A Land Search and Rescue volunteer uses an ice axe and crampons to work his way across to a young Austrian woman stranded just below Red Crater. The woman's companion fell 100m after slipping on.

Tourist 'pretty beaten up' after 100-metre alpine plunge

Author
Laurilee McMichael, Taupo & Turangi Weekender,
Publish Date
Thu, 31 May 2018, 2:36PM

Police are warning people intending to tramp the Tongariro Alpine Crossing to be fully prepared after an English tourist plunged 100m down rocks and ice this morning.

Senior Constable Barry Shepherd of Taupō Police said trampers should carry an ice axe and crampons - and know how to use them.

Taupō's Greenlea helicopter this morning flew a paramedic and Land Search and Rescue volunteer to Mt Tongariro to rescue an English woman who had slipped on ice at Red Crater and fallen 100m down the mountain into a ravine.

She was "pretty beaten up" by the fall down through rocks and ice, including a knocking her head and suffering bruises and cuts, Mr Shepherd said.
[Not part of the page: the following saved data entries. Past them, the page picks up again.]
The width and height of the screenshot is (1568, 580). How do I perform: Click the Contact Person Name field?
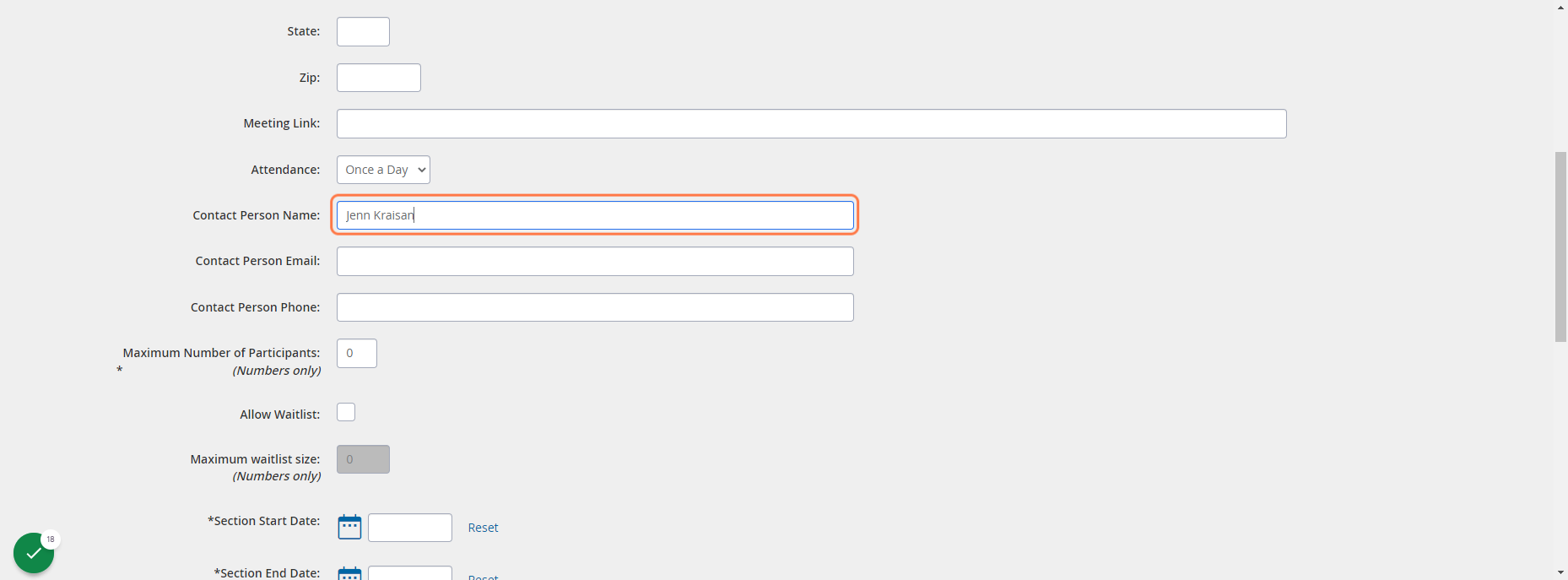(595, 215)
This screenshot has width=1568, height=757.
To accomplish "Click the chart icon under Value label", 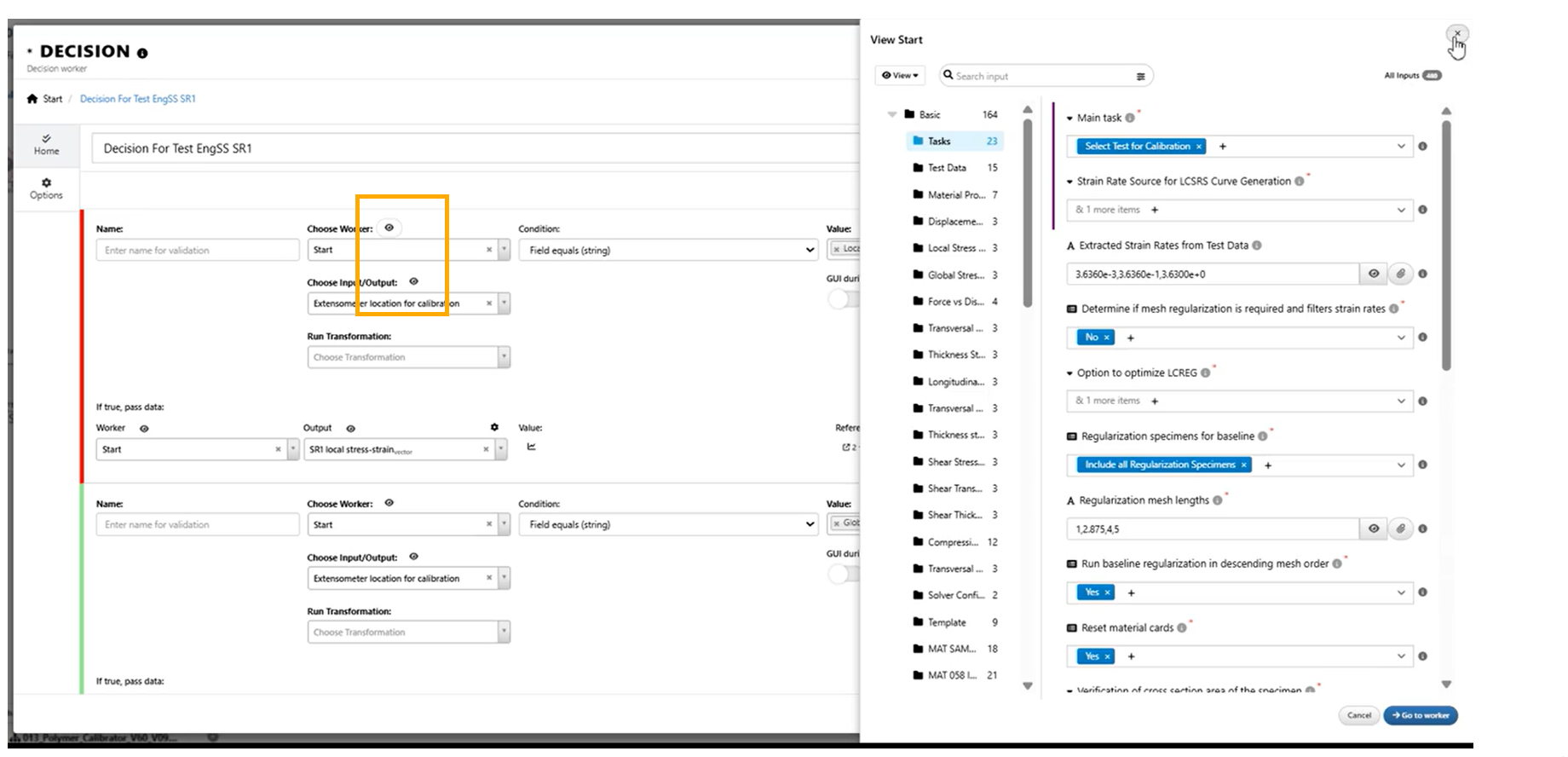I will pos(531,447).
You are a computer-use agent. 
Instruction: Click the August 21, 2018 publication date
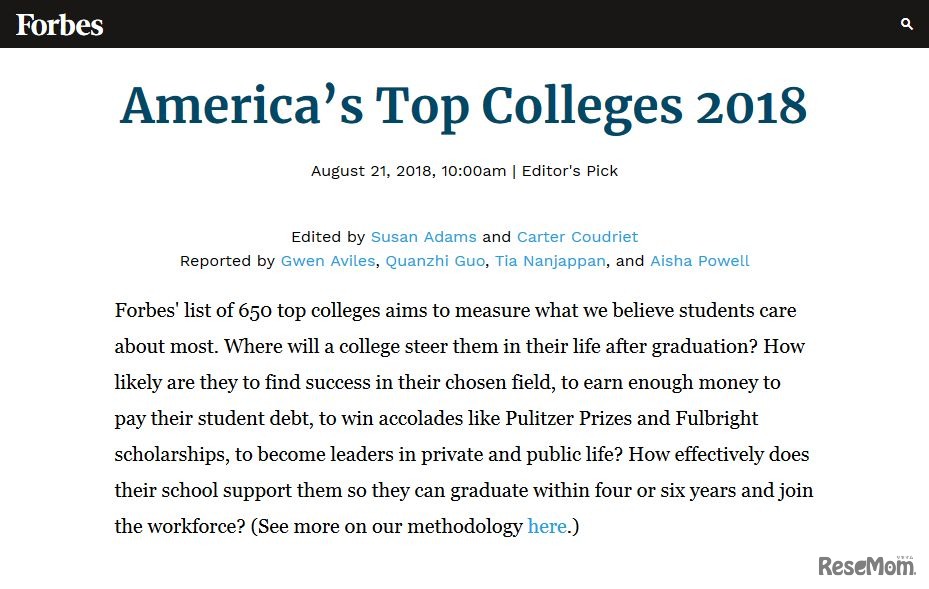click(x=371, y=171)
The woman, 30, who has been living and working in New Zealand, set out from the Mangatepopo carpark this morning at 4am with a young Austrian woman as a companion.

The fall occurred at about 7.30am and the alarm was raised 10 minutes later.

The helicopter flew from Taupō Airport to Mt Tongariro and dropped off a paramedic near Emerald Lakes, who made his way to the woman.

It then unloaded the SAR volunteer who used an ice axe and crampons to reach the Austrian woman perched on the icy slope below the summit of Red Crater, where she had remained.

She had been in voice contact with her friend, although she could not see her, and initially feared she had been killed in the fall.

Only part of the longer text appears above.